WHAT TO WORK ON ::
[A] Shorten the paragraph of the PHP forum thread that begins "Don't forget that when submitting detail" to a single sentence that keeps its main facts.
[B] Reproduce everything in the PHP forum thread from "Don't forget that" down to "what I mean.".

SELECTED PASSAGE ::
....

Hi there ocon,

Don't forget that when submitting detail via a submitted form, irrespective of whether it is $_POST or $_GET, the default 'type' being sent through from the form to the server is string.

First thing as you need to do with this data is type cast it so that you get the results that you expect.

Have a read of this [php.net], then you will see what I mean.

Then hopefully you can refine your if clause, and try to parenthesis your evaluations so as not to confuse php too much. Think of it as an algebra equation, then you will be able to see what to do then...

Cheers,
MRb

You're making it more complicated than it has to be. :-) This is the key to your answer:

Else, it returns nothing: ?

Exactly. This is the result of browser function: they will only submit checkbox values if they are checked.

....

EXERCISE DATA ::
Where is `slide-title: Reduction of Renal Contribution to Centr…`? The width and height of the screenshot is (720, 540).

....

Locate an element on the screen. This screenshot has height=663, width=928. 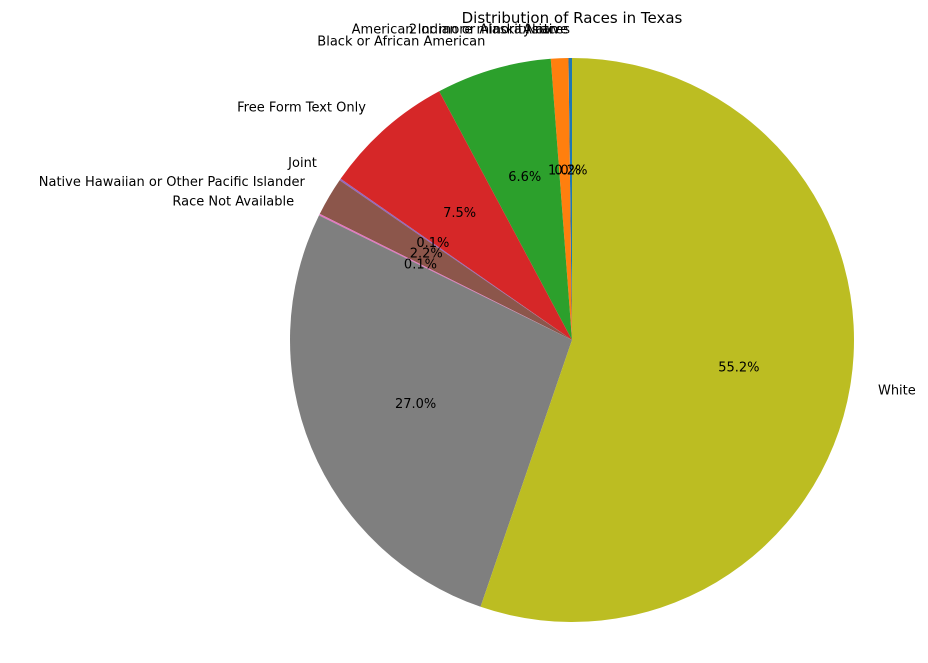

....

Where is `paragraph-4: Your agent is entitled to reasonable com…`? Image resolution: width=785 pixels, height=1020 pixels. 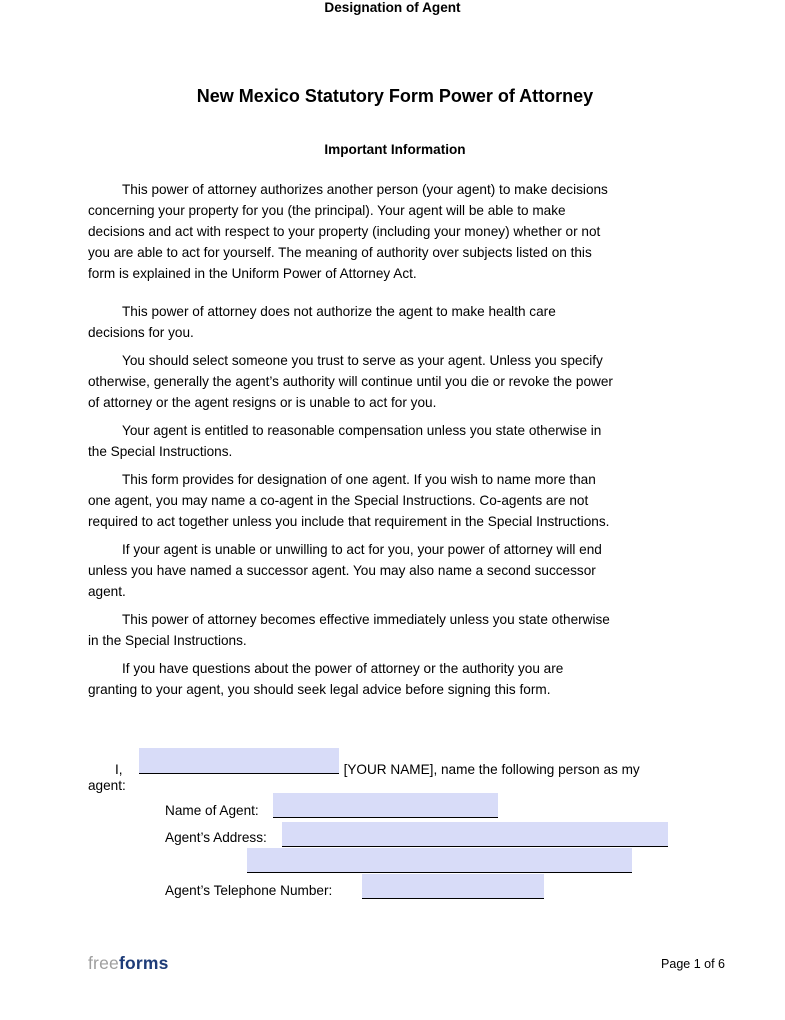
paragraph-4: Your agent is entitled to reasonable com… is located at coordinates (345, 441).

....

EXPECTED OUTPUTS ::
[A] Form data sent to the server, whether through $_POST or $_GET, arrives as a string by default.

[B]
Don't forget that when submitting detail via a submitted form, irrespective of whether it is $_POST or $_GET, the default 'type' being sent through from the form to the server is string.

First thing as you need to do with this data is type cast it so that you get the results that you expect.

Have a read of this [php.net], then you will see what I mean.